A business glossary is the authoritative vocabulary for enterprise terms. It defines what words mean, who owns them, and how they relate to one another, but it does not by itself connect those definitions to live systems or execution logic.
Expanded Definition
A business glossary is the enterprise-controlled vocabulary for business terms, definitions, ownership, and relationships. In data governance and NHI operations, it gives teams a shared language so that “service account,” “credential,” “secret,” or “rotation window” mean the same thing across security, engineering, audit, and operations.
Unlike a data catalog or policy repository, a glossary is about meaning and accountability rather than execution. It can clarify who owns a term, which systems or processes depend on it, and how related terms should be interpreted. That makes it especially useful where NHI governance crosses organisational boundaries and where ambiguity causes inconsistent control application. Definitions vary across vendors, so no single standard governs this yet; the practical test is whether the glossary is authoritative enough to resolve disputes and support downstream policy decisions, as reflected in the NIST Cybersecurity Framework 2.0 emphasis on governance and shared responsibility.

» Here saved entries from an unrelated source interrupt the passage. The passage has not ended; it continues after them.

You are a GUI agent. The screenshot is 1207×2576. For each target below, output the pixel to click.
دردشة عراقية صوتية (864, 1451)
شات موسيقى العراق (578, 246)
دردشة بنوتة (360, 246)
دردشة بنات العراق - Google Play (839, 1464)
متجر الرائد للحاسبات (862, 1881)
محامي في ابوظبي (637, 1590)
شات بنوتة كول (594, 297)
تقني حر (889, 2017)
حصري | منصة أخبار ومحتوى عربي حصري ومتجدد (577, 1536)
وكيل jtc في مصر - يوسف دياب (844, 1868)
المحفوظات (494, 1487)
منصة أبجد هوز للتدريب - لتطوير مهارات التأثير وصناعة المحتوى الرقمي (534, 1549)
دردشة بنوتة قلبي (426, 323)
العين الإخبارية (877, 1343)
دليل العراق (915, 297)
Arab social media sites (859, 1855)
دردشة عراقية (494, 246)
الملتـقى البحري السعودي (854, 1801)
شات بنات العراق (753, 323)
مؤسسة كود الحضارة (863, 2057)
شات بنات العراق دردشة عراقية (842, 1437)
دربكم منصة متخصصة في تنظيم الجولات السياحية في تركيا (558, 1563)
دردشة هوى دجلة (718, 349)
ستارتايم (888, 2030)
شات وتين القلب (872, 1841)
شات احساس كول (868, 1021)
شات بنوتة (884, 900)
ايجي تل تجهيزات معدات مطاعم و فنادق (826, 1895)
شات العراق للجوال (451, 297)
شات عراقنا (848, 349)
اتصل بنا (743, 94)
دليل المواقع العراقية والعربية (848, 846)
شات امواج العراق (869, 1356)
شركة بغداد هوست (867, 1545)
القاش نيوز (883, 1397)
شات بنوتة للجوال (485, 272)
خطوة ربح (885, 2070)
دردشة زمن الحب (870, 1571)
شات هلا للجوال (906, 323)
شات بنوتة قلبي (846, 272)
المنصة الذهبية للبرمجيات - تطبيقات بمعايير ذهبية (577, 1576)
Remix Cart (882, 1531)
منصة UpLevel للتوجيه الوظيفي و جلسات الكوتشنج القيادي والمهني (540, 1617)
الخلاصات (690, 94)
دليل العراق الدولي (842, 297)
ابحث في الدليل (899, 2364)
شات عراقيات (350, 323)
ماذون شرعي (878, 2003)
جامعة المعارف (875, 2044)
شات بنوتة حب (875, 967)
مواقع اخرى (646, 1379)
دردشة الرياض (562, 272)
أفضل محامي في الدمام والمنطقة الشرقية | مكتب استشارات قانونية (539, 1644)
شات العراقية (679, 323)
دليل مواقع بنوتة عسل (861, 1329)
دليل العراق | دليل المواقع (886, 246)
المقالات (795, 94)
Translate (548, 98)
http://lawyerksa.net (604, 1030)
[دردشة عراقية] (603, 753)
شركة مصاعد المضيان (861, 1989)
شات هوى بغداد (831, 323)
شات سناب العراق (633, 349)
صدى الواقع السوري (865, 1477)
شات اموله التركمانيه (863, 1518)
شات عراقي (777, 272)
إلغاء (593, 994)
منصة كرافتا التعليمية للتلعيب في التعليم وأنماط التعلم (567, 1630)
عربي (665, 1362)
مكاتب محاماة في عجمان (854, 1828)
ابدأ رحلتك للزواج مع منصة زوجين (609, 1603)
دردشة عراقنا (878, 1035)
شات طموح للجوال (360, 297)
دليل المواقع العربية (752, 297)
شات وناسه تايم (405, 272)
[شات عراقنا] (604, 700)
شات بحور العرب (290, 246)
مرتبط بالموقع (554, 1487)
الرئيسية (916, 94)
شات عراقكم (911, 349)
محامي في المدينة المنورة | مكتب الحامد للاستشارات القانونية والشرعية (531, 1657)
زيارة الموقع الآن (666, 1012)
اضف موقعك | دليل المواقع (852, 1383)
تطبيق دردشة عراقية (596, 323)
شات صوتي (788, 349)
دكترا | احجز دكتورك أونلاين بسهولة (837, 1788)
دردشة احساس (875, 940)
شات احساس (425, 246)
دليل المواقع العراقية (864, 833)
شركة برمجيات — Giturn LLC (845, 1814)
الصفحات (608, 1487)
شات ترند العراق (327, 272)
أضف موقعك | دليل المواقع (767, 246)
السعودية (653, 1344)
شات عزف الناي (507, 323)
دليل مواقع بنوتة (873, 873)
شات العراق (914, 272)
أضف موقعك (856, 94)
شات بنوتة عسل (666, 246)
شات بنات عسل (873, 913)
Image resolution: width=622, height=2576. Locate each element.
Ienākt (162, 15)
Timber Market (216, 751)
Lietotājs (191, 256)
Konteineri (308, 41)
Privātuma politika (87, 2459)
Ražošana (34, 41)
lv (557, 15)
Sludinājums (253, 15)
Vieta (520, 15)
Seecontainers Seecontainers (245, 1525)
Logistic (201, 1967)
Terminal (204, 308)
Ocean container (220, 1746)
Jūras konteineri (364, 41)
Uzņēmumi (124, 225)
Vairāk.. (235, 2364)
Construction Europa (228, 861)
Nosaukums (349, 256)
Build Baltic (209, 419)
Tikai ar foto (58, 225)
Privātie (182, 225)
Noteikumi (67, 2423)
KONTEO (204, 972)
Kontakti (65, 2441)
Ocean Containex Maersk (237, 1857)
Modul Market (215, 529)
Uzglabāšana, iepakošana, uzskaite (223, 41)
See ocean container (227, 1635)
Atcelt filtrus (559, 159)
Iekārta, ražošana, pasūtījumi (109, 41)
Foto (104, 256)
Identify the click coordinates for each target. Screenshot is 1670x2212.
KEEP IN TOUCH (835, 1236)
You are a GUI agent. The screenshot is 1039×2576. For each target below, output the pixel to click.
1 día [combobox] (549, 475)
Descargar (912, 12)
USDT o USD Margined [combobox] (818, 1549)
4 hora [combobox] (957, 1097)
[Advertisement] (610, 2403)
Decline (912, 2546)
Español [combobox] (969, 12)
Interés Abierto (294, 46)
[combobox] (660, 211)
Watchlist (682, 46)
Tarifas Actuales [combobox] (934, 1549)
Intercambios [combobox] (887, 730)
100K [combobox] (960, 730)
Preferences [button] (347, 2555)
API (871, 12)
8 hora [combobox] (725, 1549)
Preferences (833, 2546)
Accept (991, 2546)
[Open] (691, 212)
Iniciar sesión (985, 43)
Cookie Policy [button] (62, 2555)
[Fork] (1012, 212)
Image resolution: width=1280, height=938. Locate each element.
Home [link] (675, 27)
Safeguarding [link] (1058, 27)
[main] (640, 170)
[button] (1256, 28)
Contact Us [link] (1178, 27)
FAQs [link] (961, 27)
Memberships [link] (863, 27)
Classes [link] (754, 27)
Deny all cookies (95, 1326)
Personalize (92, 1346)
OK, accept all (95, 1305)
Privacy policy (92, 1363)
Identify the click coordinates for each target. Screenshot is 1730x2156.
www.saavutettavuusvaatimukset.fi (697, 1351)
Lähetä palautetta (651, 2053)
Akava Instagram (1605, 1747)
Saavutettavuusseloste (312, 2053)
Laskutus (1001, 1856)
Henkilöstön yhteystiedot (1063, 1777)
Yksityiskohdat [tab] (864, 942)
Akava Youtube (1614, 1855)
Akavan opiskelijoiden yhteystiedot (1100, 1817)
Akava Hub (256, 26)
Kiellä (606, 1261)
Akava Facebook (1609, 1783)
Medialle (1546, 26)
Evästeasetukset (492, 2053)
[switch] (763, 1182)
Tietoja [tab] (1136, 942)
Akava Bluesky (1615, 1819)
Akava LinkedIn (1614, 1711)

The most common misapplication is treating a glossary as a live control system, which occurs when teams assume a definition alone enforces rotation, access review, or offboarding.
Examples and Use Cases
Implementing a business glossary rigorously often introduces governance overhead, requiring organisations to weigh consistent terminology against the effort of maintaining approvals and ownership.
- An IAM team defines “service account” once, then maps it to standard handling rules for provisioning, review, and retirement across environments.
- A security programme uses the glossary to distinguish “secret,” “token,” and “certificate,” reducing confusion in incident response and audit evidence.
- A data platform team links glossary terms to operational documentation so analysts and engineers use the same language when describing access patterns.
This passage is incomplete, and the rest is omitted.